L’Italia e l’Impero Romano d’Oriente sono i luoghi che tra il 400 e il 600 d.C. hanno visto nascere l’arte dei codici miniati. La natura di questi primi testi era prevalentemente religiosa, la maggior produzione è riscontrabile tra il Medioevo e il Rinascimento; dal IX secolo crebbe la loro diffusione tanto che ci rimangono circa settemila manoscritti di questo periodo. Sebbene con l’invenzione della stampa nel 1455 la produzione di queste piccole opere d’arte ebbe un repentino calo, ancora nel XVI secolo ricchi signori pagavano i monasteri affinché producessero codici miniati da inserire nelle loro collezioni.

Definizione di codice miniato

Un codice miniato è un manoscritto che ha al suo interno delle illustrazioni che potevano essere figure o anche semplicemente capolettera decorati con motivi floreali o religiosi. La maggior parte di questi codici furono realizzati su pergamena, derivante dalla lavorazione della pelle di animali come pecora, vitello o capra. La più preziosa qualità di questo materiale era il vellum, chiamato anche pergamena uterina, poiché erano spesso utilizzati feti o animali nati morti.

Con l’avvento del Tardo Medioevo la pergamena venne sostituita con la carta. I fogli venivano poi rilegati inserendoli in copertine chiamate piatti, costituite da cartoni rigidi, che potevano essere di legno o cartone. Venivano poi essi stessi rivestiti di una coperta, spesso in pelle. La rilegatura nell’Alto Medioevo aveva un profondo significato: doveva rispecchiare le parole dei testi miniati, la loro natura ultraterrena, ricordare la bellezza della verità divina contenuta in essi. Il lavoro era eseguito con grande precisione e perizia, sia perché la creazione di un codice era vista come un’azione ricca di sacralità, sia perché spesse volte erano lavori commissionati da ricchi committenti che desideravano poter esibire opere dall’alta fattura artistica.
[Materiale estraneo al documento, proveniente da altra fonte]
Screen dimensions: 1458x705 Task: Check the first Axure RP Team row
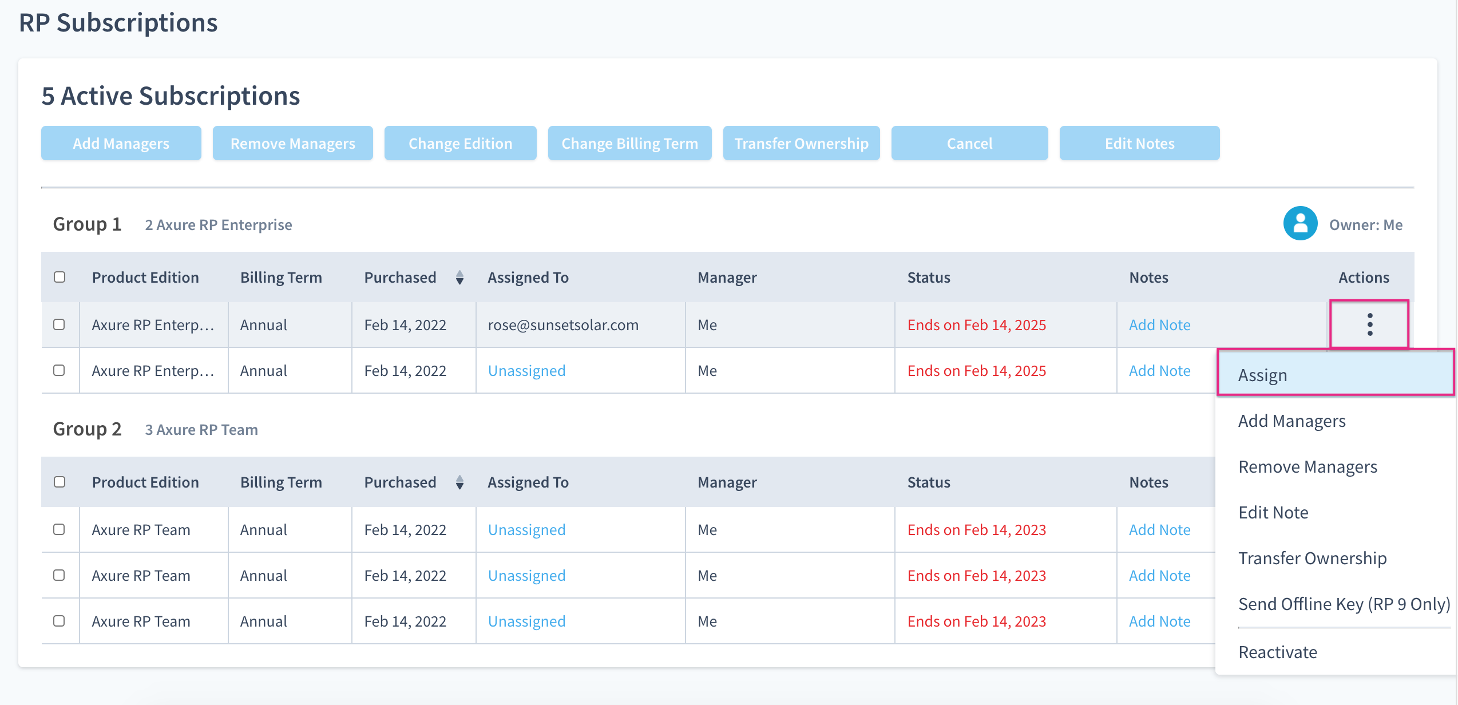coord(60,529)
Come già precedentemente accennato le prime produzioni di codici miniati erano soprattutto di carattere religioso, i Vangeli erano fra i testi più riprodotti, ma anche storie di Santi e i famosi Libri d’Ore.

I Libri d’Ore erano libri in cui venivano raccolte oltre che alle preghiere da recitare nella giornata, anche un calendario e spesso un salmerio, annotazioni musicali del canto liturgico; erano quindi raccolte delle giornate liturgiche che dovevano accompagnare il fedele nella sua quotidiana professione di Fede. Questi manoscritti erano decorati da miniature ed impreziositi da decori in oro ed argento. La loro diffusione fu dovuta soprattutto alla loro grande bellezza, tanto che venivano spesso regalati a familiari ed amici nelle occasioni più importanti.

A partire dal Basso Medioevo la riproduzione di testi sacri vide una lenta diminuzione, e a farla da padrone erano i gusti e le scelte personali dei committenti che utilizzavano spesso i manoscritti per evocare la loro grandezza personale e soddisfare il loro protagonismo. Questa secolarizzazione del libro portò ad una domanda sempre crescente di codici miniati e i monasteri, luoghi che fino a quel momento erano stati i soli detentori dell’arte della miniatura, dovettero assumere manovalanza esterna, amanuensi laici che lavoravano all’interno del convento senza consacrarsi alla vita religiosa. 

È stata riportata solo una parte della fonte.